Мне вдруг вспомнилось, как я проходила в Элентропе «испытание новичка». Нечто подобное происходило с каждым, кто попадал в лабораторию Фармела. Невинная забава. Допустим, Каселл в свое время проходил через это. Его испытанием было прикинуться на денек глухим, и на все требования начальства отвечать: «Повторите, я не расслышал». Когда на работу пришел Пиер, его испытание было ужасное — он должен был чесать задницу всякий раз, как кто-нибудь произносил его имя.

Не поверите, но так развлекались ученые с мировым именем!

Как в старших классах, черт!

Моим показателем профпригодности стало покашливание на слове «эмбрион». Так вот, когда я проходила это испытание, мне было так стыдно, что не передать словами. Но сейчас я бы прошла даже по раскаленным углям, вынесла бы все, что угодно, лишь бы получить место в новом проекте.

В этот момент работа в лаборатории останавливается — входит директор. По выражению его лица ни черта не понять — Фармел всегда предельно собран.

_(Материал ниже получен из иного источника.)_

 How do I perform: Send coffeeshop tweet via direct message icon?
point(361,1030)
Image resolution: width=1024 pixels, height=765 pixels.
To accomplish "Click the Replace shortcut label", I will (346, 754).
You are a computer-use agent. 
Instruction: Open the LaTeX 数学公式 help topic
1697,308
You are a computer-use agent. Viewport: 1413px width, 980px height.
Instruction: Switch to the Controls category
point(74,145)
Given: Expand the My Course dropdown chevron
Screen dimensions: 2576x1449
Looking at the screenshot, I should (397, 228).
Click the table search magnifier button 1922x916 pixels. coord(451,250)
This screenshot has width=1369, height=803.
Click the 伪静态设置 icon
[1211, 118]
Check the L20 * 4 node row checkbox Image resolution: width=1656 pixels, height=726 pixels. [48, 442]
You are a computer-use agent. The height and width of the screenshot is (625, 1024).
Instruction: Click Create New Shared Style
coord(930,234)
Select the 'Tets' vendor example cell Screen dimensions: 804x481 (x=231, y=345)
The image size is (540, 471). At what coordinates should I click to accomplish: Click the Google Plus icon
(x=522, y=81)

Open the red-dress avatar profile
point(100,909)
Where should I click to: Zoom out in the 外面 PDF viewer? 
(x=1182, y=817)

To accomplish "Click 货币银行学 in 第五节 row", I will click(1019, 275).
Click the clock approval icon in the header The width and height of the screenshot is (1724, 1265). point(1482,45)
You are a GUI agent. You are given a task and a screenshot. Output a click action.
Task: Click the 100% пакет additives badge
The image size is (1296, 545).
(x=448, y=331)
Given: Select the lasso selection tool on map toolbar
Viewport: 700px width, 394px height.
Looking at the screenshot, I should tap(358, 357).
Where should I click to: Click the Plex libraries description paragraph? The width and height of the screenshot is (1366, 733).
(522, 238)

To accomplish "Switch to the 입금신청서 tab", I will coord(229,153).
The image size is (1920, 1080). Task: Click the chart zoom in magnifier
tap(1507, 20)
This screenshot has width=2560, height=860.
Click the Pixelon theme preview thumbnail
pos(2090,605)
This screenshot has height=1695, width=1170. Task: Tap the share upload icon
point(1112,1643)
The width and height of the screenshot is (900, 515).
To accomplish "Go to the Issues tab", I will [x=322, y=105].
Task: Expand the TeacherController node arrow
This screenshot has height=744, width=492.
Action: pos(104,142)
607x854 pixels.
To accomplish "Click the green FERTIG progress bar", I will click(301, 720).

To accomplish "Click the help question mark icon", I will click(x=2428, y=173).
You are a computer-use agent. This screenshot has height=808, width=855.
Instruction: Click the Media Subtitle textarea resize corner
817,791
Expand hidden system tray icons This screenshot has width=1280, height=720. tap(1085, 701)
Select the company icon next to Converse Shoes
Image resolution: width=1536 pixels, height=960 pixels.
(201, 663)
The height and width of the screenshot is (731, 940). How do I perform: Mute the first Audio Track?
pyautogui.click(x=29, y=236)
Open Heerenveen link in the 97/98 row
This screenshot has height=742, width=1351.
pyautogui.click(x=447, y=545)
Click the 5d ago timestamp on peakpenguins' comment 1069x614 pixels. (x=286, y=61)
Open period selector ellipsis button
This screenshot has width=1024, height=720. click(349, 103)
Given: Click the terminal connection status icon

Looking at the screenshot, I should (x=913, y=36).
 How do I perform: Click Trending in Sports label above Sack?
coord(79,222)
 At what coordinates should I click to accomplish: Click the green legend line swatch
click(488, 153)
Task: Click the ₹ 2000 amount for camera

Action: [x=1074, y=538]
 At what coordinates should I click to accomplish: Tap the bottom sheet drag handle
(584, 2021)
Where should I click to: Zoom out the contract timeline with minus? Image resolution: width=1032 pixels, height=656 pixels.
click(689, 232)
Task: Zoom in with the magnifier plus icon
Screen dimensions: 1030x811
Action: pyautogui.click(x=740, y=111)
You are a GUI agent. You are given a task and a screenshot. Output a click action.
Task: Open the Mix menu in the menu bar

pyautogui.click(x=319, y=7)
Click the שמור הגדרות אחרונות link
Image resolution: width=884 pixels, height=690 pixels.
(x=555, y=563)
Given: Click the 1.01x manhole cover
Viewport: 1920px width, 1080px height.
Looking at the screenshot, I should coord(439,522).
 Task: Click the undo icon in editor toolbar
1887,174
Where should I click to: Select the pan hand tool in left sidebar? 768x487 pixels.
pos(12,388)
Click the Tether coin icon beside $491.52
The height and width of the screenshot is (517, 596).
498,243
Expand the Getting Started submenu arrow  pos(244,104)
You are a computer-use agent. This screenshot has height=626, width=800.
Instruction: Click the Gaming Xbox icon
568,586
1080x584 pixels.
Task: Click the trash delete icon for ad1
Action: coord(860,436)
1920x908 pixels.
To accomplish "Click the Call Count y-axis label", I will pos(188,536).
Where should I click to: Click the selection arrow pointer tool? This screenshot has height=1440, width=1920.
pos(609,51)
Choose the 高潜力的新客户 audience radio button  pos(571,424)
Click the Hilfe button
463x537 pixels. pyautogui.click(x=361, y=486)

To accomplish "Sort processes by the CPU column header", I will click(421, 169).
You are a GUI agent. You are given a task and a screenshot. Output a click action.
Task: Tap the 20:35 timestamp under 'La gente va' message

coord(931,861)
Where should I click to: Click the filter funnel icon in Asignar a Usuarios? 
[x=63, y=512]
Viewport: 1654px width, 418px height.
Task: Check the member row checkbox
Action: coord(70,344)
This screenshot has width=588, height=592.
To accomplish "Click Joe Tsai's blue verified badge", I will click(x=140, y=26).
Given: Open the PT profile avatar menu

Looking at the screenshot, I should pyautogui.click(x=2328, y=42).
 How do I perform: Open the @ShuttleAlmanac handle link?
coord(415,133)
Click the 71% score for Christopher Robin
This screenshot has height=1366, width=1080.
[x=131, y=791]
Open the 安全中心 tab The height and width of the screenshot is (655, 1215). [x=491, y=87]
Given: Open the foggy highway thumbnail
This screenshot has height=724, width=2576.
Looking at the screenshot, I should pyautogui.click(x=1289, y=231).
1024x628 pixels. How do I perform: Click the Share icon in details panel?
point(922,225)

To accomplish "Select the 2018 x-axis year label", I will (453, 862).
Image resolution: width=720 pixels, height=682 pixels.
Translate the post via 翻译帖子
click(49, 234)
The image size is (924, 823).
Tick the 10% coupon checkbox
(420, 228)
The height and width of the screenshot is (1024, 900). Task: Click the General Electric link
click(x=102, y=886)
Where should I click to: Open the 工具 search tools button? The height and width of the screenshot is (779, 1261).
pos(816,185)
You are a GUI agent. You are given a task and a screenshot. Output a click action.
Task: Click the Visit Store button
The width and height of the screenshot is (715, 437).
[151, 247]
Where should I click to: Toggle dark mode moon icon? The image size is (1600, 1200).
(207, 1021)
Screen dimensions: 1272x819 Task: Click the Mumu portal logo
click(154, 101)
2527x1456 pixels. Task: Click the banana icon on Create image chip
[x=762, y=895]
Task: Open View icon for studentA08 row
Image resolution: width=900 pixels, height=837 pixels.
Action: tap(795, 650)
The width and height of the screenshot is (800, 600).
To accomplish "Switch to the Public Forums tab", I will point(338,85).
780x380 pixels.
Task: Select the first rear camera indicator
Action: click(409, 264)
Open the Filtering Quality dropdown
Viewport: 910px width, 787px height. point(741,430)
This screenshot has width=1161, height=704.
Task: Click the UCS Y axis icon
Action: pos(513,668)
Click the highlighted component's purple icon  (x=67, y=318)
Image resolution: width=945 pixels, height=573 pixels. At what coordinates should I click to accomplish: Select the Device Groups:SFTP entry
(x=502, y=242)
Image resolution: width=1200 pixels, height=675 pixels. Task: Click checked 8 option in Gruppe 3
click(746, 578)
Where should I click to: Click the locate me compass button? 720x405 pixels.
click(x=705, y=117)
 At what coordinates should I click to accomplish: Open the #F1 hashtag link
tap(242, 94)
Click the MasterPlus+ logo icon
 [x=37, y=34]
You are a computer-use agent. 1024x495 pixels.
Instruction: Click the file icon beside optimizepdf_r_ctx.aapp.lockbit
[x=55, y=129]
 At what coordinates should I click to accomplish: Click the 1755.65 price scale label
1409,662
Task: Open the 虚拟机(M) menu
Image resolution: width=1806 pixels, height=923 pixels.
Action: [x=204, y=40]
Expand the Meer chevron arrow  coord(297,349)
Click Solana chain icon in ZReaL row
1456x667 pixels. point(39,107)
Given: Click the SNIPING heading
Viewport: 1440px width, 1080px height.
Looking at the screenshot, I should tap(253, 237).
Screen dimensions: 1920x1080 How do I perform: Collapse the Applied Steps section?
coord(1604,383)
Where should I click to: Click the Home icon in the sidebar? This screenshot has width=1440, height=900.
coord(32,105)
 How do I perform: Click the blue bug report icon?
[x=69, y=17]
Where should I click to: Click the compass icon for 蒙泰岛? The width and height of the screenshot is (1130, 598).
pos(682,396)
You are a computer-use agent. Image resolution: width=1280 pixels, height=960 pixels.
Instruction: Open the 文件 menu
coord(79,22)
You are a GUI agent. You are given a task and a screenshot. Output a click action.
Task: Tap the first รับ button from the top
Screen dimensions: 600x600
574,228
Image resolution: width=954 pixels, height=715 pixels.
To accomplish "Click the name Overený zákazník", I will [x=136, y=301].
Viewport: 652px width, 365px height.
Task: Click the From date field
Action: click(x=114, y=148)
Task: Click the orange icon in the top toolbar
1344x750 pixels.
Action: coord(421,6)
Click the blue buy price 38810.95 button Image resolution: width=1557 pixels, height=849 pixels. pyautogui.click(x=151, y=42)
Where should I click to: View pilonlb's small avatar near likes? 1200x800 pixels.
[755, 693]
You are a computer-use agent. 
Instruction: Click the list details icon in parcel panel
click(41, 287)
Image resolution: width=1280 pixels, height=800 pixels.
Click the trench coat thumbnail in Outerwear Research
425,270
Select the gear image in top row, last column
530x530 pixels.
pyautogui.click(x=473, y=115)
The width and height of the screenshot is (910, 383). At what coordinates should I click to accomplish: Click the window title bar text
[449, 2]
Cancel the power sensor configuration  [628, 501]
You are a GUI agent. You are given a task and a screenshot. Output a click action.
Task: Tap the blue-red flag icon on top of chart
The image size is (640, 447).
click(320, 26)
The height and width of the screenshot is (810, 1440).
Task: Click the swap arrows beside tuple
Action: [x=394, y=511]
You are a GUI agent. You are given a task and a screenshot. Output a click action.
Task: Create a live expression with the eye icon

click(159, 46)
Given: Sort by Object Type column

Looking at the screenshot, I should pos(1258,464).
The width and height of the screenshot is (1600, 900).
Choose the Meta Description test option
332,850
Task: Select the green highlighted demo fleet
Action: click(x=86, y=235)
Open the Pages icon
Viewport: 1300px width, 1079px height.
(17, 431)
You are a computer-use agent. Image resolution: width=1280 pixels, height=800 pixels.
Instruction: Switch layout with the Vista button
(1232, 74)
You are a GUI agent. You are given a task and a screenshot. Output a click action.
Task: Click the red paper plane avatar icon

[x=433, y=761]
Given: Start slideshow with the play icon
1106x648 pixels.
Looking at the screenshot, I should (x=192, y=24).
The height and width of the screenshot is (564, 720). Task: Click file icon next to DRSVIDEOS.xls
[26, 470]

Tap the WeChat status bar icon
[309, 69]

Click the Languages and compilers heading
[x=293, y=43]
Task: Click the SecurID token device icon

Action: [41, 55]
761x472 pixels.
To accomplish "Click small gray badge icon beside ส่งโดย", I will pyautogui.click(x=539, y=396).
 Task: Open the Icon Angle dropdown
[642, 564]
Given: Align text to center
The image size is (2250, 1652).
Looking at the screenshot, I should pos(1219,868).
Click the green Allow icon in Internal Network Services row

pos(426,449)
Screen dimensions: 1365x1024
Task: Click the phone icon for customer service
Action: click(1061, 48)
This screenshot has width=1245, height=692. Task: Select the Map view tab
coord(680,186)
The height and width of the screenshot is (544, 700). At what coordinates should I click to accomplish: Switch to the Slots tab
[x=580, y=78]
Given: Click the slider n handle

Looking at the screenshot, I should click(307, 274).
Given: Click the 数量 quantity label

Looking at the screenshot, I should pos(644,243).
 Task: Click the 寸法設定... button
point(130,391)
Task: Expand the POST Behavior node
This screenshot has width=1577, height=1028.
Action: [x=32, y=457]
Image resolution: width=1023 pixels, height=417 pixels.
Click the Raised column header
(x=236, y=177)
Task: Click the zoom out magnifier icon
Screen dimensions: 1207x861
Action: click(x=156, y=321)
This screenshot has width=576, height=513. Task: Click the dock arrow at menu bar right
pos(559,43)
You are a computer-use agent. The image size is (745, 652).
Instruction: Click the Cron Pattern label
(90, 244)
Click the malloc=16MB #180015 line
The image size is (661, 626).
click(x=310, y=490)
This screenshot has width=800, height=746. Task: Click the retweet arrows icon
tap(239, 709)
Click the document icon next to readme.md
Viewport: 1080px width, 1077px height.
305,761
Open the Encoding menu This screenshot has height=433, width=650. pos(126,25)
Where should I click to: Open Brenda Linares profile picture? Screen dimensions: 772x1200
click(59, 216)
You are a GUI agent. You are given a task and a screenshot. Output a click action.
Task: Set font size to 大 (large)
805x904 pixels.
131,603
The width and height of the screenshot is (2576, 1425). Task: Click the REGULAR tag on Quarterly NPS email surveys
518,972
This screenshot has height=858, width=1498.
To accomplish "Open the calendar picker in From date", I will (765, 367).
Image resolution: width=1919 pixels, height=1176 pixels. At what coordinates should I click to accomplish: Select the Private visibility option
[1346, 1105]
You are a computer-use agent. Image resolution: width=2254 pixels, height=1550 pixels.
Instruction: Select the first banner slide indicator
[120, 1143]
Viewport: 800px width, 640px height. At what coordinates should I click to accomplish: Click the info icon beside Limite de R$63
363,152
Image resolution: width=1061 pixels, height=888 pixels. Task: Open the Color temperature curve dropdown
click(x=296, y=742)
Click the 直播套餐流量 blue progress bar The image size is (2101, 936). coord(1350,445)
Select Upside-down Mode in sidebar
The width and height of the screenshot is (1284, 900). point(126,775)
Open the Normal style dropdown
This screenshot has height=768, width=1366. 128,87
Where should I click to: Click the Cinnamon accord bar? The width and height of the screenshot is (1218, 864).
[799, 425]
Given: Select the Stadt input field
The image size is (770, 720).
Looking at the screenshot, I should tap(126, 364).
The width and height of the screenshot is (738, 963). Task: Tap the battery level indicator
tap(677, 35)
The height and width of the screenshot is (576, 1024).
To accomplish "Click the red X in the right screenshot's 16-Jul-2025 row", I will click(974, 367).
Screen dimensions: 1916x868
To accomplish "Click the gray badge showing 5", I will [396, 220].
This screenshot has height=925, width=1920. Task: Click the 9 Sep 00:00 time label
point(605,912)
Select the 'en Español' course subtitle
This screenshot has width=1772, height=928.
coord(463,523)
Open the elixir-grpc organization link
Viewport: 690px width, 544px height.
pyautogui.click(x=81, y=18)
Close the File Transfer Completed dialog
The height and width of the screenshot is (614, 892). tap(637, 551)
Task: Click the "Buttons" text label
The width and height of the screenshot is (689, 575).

Он быстро идет к кабинету, не обращая на нас — полных надежд и чаяний — своего драгоценного внимания.

Распахнув дверь кабинета, он вдруг обернулся:

— Пиер и Каселл… — и кивком пригласил их к себе.

И теперь всем понятно — что-то грядет.

— …и Лимма, зайдите, пожалуйста…

Дорогу до его кабинета я не помню, а вдруг оказываюсь внутри, будто меня забросил сюда волшебный смерч.

— Присядьте, Лимма, — с этого начал Фармел. — Вы работаете у нас уже полтора года.

Удивляюсь только — как быстро летит время.

— Меня очень интересует результат вашей деятельности. Я каждую неделю получаю отчет и вижу, насколько вы продвинулись в своей работе. Если честно, я потрясен. Я поговорил с вашими коллегами, профессором Пиером и доктором Каселлом, и понимаю, что ваша работа имеет огромное значение для медицины. Поэтому, — Фармел испытующе на меня смотрел, — я рискнул и отправил в ММА запрос на новое направление исследований в группе под вашим руководством. Вы получите финансирование и положительное решение этического комитета, и сможете приступить к следующему этапу — проведению исследований на человеке.